Movie Review: Drag Me to Up

Title: Up
Directed by: Pete Docter, Bob Peterson
Written by: Bob Peterson
Starring: Edward Asner, Christopher Plummer, Jordan Nagai, John Ratzenberger


I do like the Pixar. I don’t believe everything they turn out is pure gold, but I am impressed with their success rate. Toy Story 2 and Finding Nemo are practically flawless. At the same time, I wasn’t a big fan of Cars or Ratatouille. And, honestly, I can’t say I was really looking forward to Up. Precocious child teaches cranky old guy to love. I thought I had a pretty good idea of what to expect. And, for the most part, that’s the story. What I didn’t expect was the emotional depth involved. If I were still capable of human emotions, I might even have shed a tear or two. I probably shouldn’t have been surprised.
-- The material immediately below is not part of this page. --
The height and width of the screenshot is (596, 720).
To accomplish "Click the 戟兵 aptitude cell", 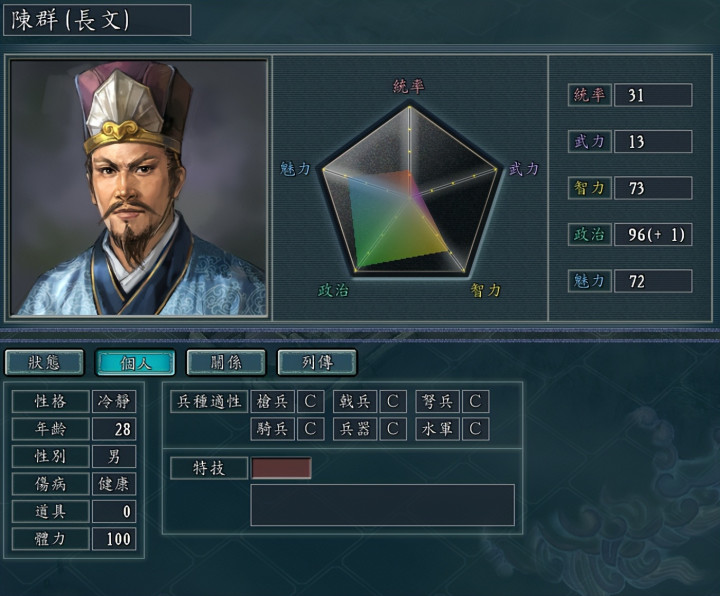I will (x=355, y=401).
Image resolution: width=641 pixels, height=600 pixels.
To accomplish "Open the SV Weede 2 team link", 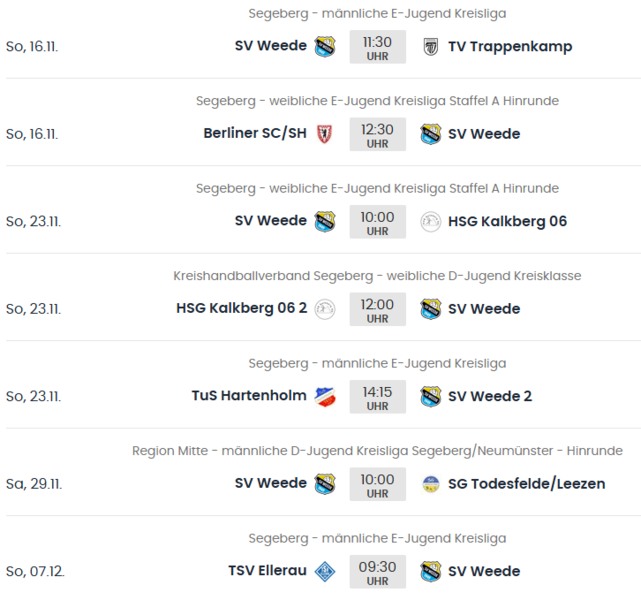I will 490,396.
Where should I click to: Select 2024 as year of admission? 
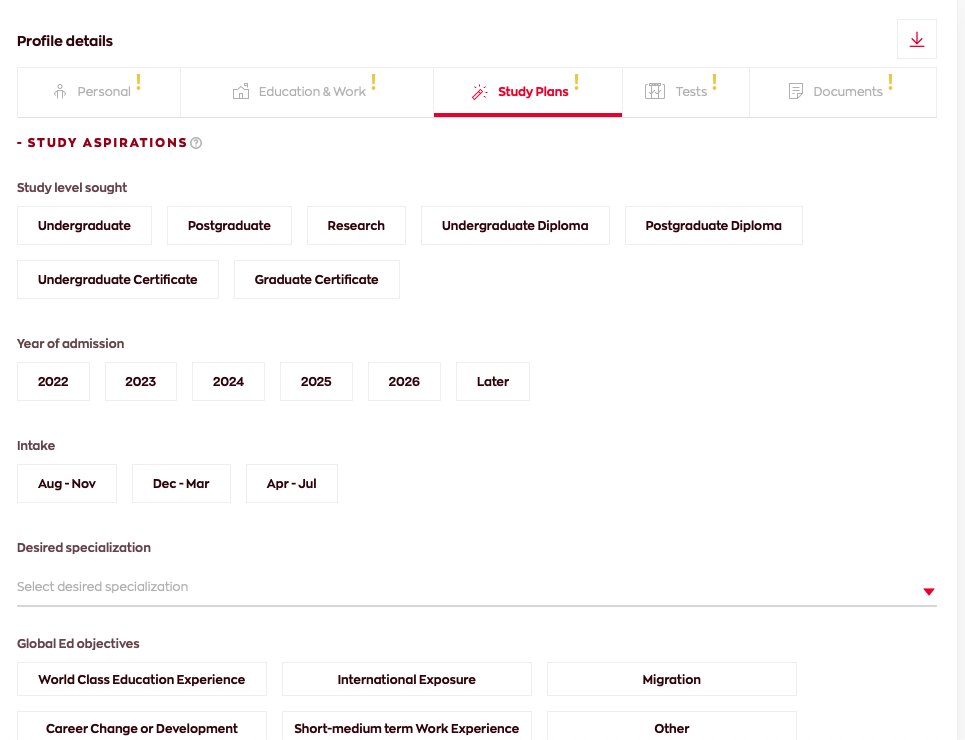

Pixar has a knack for mining original and untapped veins of emotional drama, from separation anxiety to the fickle nature of a child’s love to the heartbreak of being left behind by the modern world. In Up, crotchety old Carl Fredricksen (Edward Asner) decides to embark on one last attempt to live the life he and his late wife always dreamed of. Pretty heady stuff for a kids’ movie. But that’s where Pixar excels, combining just enough emotional content for adults and cutesy merchandising opportunities for the kids.
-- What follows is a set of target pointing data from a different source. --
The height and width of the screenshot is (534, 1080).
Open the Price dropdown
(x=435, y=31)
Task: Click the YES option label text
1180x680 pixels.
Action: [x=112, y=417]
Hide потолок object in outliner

Will kids want a geriatric action figure? Since he’s involved in some pretty intense action sequences, it’s a definite possibility. Like I said, the generational odd couple is familiar territory, but I was definitely drawn in by the characters and the emotional needs they fulfilled in each other. Clever, charming and sincere in its message, Up succeeds as a character-driven action/adventure film with a surprising amount of heart. While death-defying adventure is nice, Up contends that quiet moments with the people you love are just as rewarding. (I am not going to cry. I am not going to cry.)

On the FBOTU Scale of Fabulousness, I give Up 4 out of 5 cranky elderly emoticons: mad mad mad mad

P.S. I saw the film in 3D, and while it’s not essential to the film’s success, it did make for a vibrant and engaging movie-going experience.